Vers le milieu de novembre 1860, la compagnie du 16e bataillon de chasseurs à pied, accordée à la mission par M. le général commandant en chef l’expédition, faisait son entrée triomphale dans la ville sacrée d’Adonis. Depuis le jour où, en 1266, la garnison chrétienne s’échappa nuitamment par une porte secrète qui existe encore dans la muraille nord de Djébel, celle-ci n’avait pas vu de soldats français. Ils venaient clairons en tête, et le musulman Mustapha Gannoum, l’un des quatre gouverneurs, seul débris du vieux parti de Saladin, s’inclinait en les voyant passer.

Byblos, qui, autrefois, occupait une petite hauteur au bord de la mer, a aujourd’hui dégringolé dans une de ces ravines peu profondes appelées en Normandie avalleux : une tour, une forteresse plutôt, et l’une des plus belles que possède la Syrie, élevée sur l’emplacement de la cité antique, dominant la ville des croisades, à laquelle la Djébel moderne a succédé. Djébel est presque entièrement en ruine : chaque hiver abat quelques-unes de ses maisons ; l’ouragan joue avec elles comme un enfant avec des capucins de cartes ; les plafonds s’effondrent, les murailles se disjoignent, mais par un bonheur particulier au pays, ne s’écroulent jamais sur la tête de personne.
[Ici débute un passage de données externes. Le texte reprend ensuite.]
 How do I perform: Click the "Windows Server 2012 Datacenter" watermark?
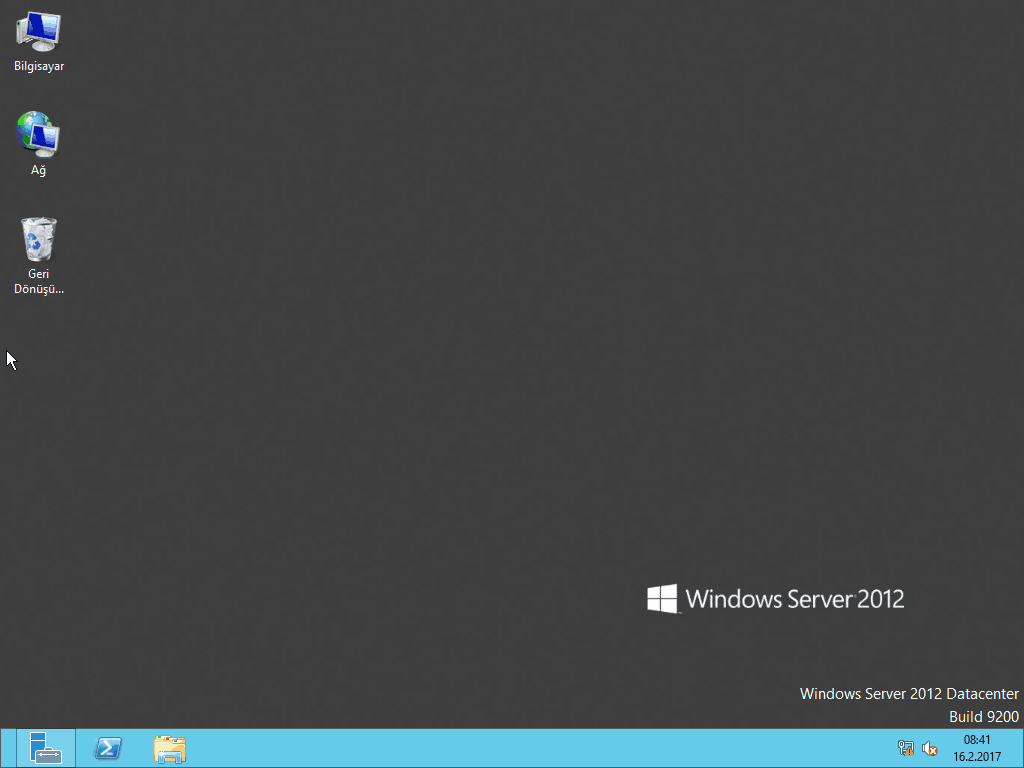pyautogui.click(x=909, y=694)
Il me souvient qu’étant un jour dans un village du Liban, j’entendis tout à coup un fracas épouvantable : mon hôte, ayant mis la tête à la fenêtre : « Ne vous dérangez pas, me dit-il, ce n’est rien ; c’est l’église qui vient de tomber. »

Le bazar de Djébel est situé en dehors de sa vieille enceinte : c’est une rue bordée des deux côtés de petites boutiques, ayant l’air de boîtes, couvertes par places de nattes épaisses pour interdire au soleil de pénétrer, et à l’entrée de laquelle, sur la droite, s’étend le cimetière. Le port a à peine assez d’eau pour les sept ou huit barques de pêche que possède la ville : il est littéralement pavé de fûts de colonnes en granit, débris des temples antiques. Deux tours, construites au moyen âge, dont les murailles laissent voir çà et là des fragments de sarcophages romains, en gardent l’entrée. De l’endroit où elles sont bâties, Djébel présente, selon moi, un aspect charmant : ses maisons à demi ruinées ou qui semblent l’être, descendent des deux côtés de la ravine au milieu des jardins, mêlées aux arbres ou cachées derrière les haies de plantes grasses. À gauche, on voit le haut de l’église Saint-Jean, contemporaine du château ; devant soi la ville en amphithéâtre, le petit port où sont ancrées les felouques ; au loin, les sommets coniques du Liban, et, dominant le paysage et la ville, une tour énorme, non pas noircie et triste comme les ruines de notre pays, mais éclatante et fraîche de couleur, se découpant le matin vigoureusement sur le ciel, dorée le soir par le soleil couchant.

  1. Voy. le rapport de M. Renan, février 1861.